TASK DIRECTIONS >> Every line in the data below from the one containing "This screenshot has height=373, width=764." down to the one containing "Given: Tap the alarm clock status icon", both included, must be retyped exactly; no other line is to appear.

MATERIAL PROVIDED >>

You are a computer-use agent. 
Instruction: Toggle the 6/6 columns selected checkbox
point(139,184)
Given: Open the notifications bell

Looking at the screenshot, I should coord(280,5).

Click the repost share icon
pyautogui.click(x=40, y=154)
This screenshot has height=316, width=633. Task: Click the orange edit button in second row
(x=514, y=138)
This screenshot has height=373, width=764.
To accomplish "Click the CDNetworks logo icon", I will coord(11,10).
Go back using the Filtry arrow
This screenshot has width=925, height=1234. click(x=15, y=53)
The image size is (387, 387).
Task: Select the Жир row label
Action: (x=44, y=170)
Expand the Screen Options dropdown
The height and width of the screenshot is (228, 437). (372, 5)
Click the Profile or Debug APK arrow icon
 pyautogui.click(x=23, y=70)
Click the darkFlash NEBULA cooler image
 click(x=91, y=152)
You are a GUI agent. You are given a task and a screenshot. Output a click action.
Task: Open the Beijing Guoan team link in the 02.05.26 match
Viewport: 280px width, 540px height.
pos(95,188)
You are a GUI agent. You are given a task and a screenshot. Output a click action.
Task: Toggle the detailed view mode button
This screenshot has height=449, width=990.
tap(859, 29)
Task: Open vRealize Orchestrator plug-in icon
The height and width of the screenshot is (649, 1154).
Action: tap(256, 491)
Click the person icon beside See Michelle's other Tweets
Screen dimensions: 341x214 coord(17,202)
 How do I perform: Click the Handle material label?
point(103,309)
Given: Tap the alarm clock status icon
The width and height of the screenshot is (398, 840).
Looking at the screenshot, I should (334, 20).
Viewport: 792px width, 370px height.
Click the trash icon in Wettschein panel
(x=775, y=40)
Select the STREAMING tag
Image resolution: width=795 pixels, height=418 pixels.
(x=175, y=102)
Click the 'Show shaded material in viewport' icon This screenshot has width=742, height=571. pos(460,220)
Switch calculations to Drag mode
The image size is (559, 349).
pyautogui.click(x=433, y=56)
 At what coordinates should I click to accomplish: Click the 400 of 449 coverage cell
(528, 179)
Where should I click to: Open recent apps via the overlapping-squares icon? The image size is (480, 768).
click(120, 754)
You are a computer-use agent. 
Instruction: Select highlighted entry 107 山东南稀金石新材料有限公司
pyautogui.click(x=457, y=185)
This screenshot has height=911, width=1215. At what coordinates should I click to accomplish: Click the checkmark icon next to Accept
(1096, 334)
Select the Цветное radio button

TASK SOLUTION >>
This screenshot has height=373, width=764.
To accomplish "Click the CDNetworks logo icon", I will coord(11,10).
Go back using the Filtry arrow
This screenshot has width=925, height=1234. click(x=15, y=53)
The image size is (387, 387).
Task: Select the Жир row label
Action: (x=44, y=170)
Expand the Screen Options dropdown
The height and width of the screenshot is (228, 437). (372, 5)
Click the Profile or Debug APK arrow icon
 pyautogui.click(x=23, y=70)
Click the darkFlash NEBULA cooler image
 click(x=91, y=152)
You are a GUI agent. You are given a task and a screenshot. Output a click action.
Task: Open the Beijing Guoan team link in the 02.05.26 match
Viewport: 280px width, 540px height.
pos(95,188)
You are a GUI agent. You are given a task and a screenshot. Output a click action.
Task: Toggle the detailed view mode button
This screenshot has height=449, width=990.
tap(859, 29)
Task: Open vRealize Orchestrator plug-in icon
The height and width of the screenshot is (649, 1154).
Action: tap(256, 491)
Click the person icon beside See Michelle's other Tweets
Screen dimensions: 341x214 coord(17,202)
 How do I perform: Click the Handle material label?
point(103,309)
Given: Tap the alarm clock status icon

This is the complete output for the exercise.